İstemeden lider adayı olmuş bir asilzâde...
(13) Dr. Rıza Ayhan, Ankara’daki Gazi Üniversitesi’nde uluslararası ticaret hukuku profesörü ve Bahçeli’nin yerine geçmeye aday olanlardan bir diğeri. Davranış ve tavır açısından Özdağ’ın tam tersi: Ayhan çok yumuşak ve özgüvenli; asilzâdelere özgü (neredeyse imparatorvari) bir üslûbu var. Ayhan, Siyasi Müsteşar’a milliyetçiliğin küreselleşmenin gerçeklerine uyum sağlaması gerektiğini söyledi ama bu cümleyle ne kastettiğini tam olarak anlatmayı başaramadı. Özdağ gibi Ayhan da, Türkiye’nin ve Türk milliyetçiliğinin karşı karşıya olduğu sorunların farkında ama muğlak politika önerilerinin ötesinde bir fikir üretmeyi beceremiyor.

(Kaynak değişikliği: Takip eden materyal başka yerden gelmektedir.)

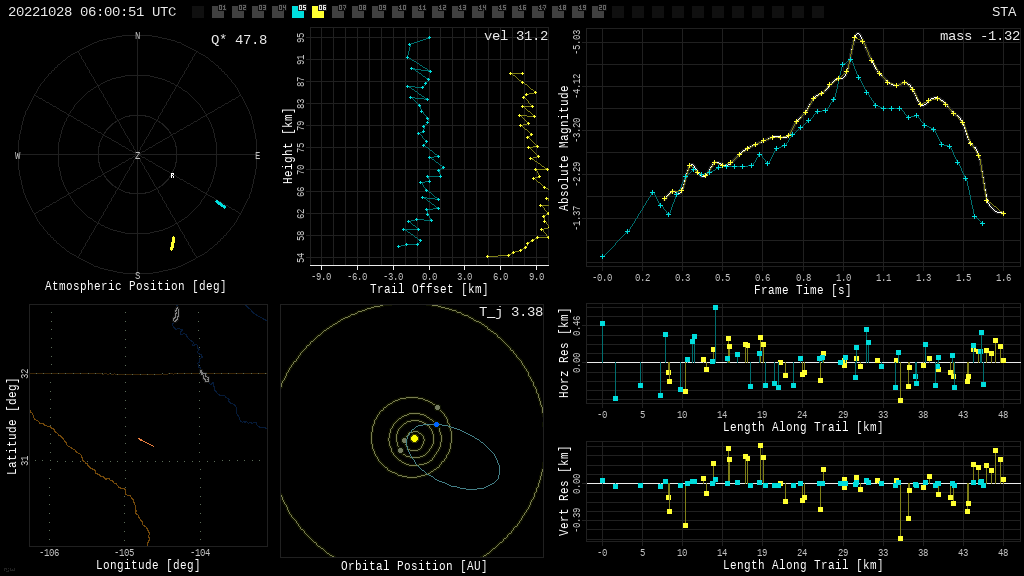Click the cyan meteor streak on polar plot
1024x576 pixels.
pyautogui.click(x=220, y=204)
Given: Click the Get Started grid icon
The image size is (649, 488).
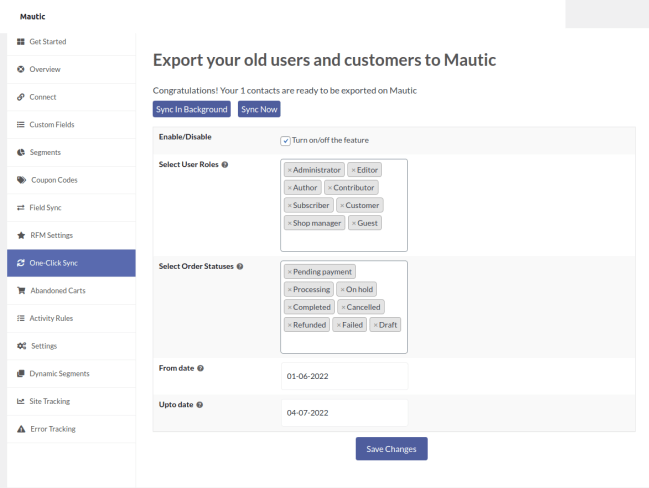Looking at the screenshot, I should pos(21,41).
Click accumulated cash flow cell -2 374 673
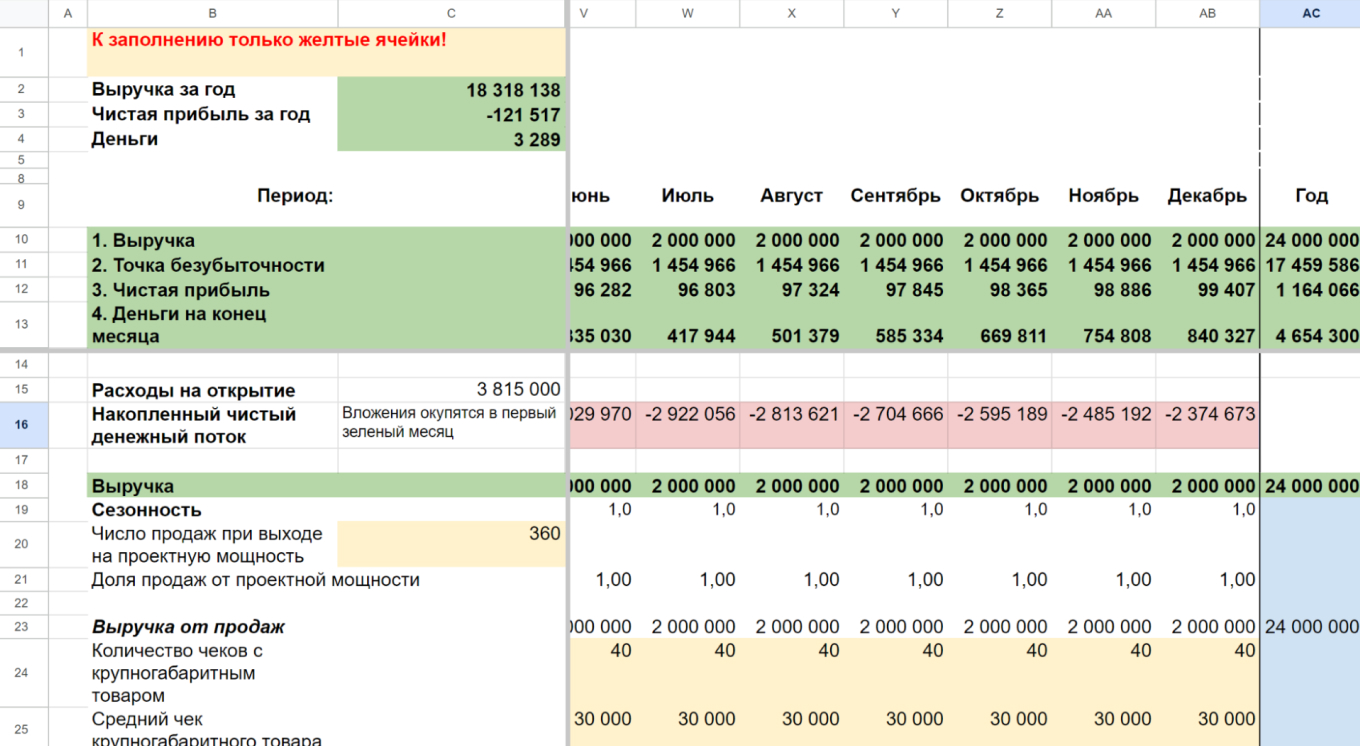 coord(1207,414)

(14) Ayhan, ilk başta siyasi müsteşarlara MHP lideri olarak Bahçeli’nin yerine geçmek istemediğini söylemişti ama sonra, noblesse oblige (asalet bunu gerektiriyor) havası içinde, bunu itiraf etti— diğer milliyetçilerin kendisini, parti liderinin karşısına çıkmasını gerektirecek bir konuma taşıyabileceğini söyledi. Siyasi Müsteşar, ondan Türk milliyetçiliğini tarif etmesini istediğinde, Ayhan bunun, mesela ırkçı, antidemokratik, anti-Amerikan ve faşist olmadığını söyleyerek söze başladı. (Yorum: Bu, siyasî müsteşarların MHP üyeleriyle görüşmelerinde işittikleri bir mantradır. Yorumun sonu.) Ayhan, AB konusunda çok eleştirel konuştu ama –en azından siyasî müsteşarlarla ilk görüşmelerinde– komplo teorilerinden uzak durdu ve, üstelik, Cumhuriyet’in 100. doğum gününde (yani 2023’te) Türkiye’nin AB’ye katılacağını umduğunu söyledi.

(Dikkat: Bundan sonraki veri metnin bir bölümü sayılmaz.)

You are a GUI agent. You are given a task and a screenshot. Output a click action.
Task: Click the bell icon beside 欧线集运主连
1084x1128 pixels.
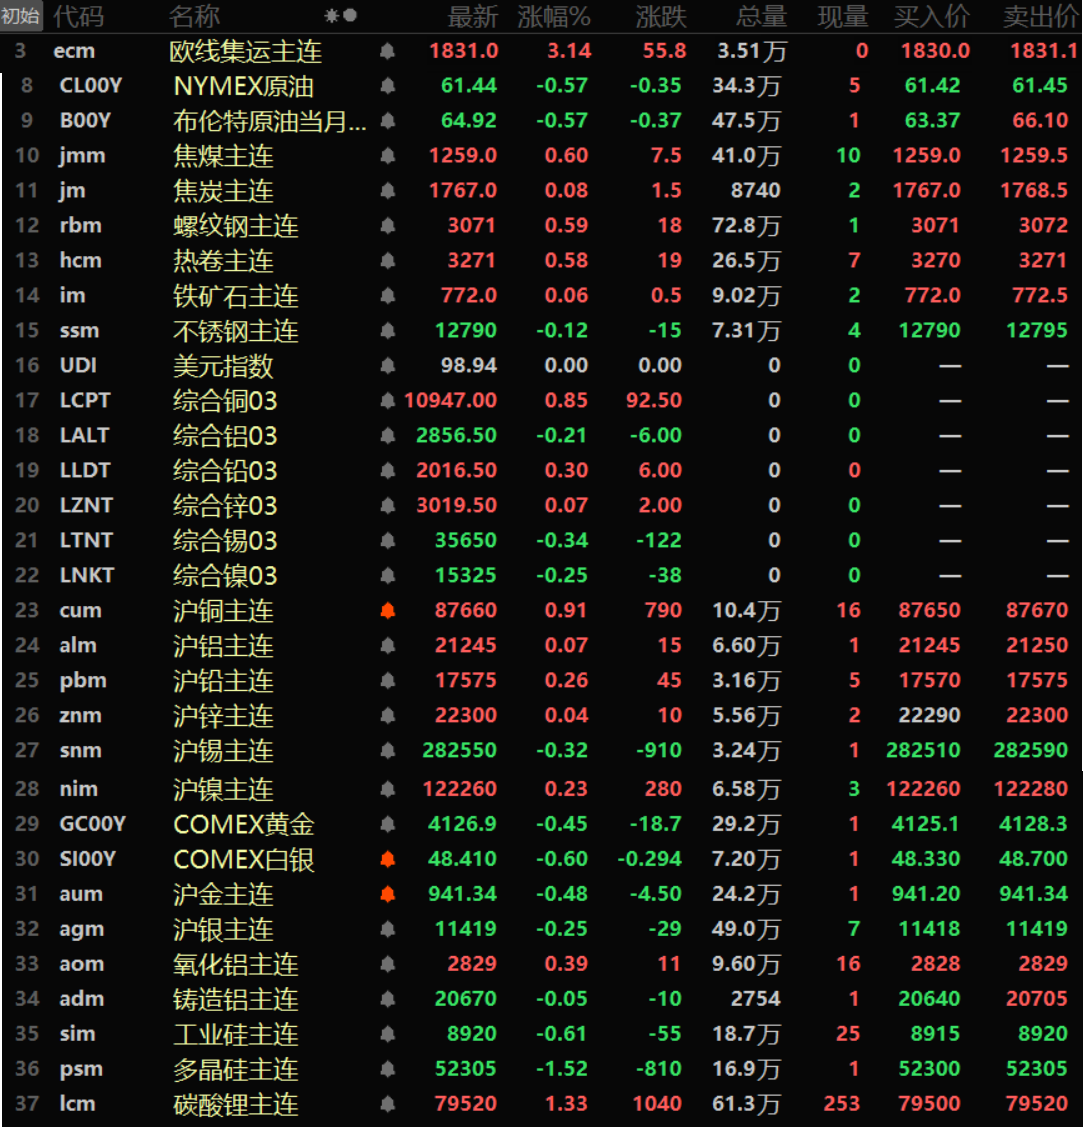pyautogui.click(x=388, y=52)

(15) Şevket Bülent Yahnici, birçok Türk gözlemci tarafından MHP’nin bir başka önde gelen entelektüeli olarak kabul ediliyor. Yahnici, eski bir MHP Ankara Milletvekili ama Bahçeli’nin yerine geçmeye aday değil. Yahnici pasaklı ve dağınık. Siyasî müsteşarlarla, her yanı kitaplar ve kağıt yığını içindeki ofis/apartman dairesinde buluştu. Yanında bir nargile duran büyük bir koltuğa oturdu, yerde küller vardı. Konuşmaya siyasî müsteşarı, Hıristiyan aleyhtarı bir söylemle acemice kızdırmaya çalışarak başladı. Daha sonra da, Ankara’ya kırsal göçten şikâyetçi oldu; son parlamentoda Ankara doğumlu olan birkaç Ankara milletvekilinden birinin de kendisi olduğunu söyledi. (Not: Ankara’nın yirmi dokuz milletvekilinden çoğunun başka yerlerde doğmuş olduklarını iddia etti. Notun sonu.)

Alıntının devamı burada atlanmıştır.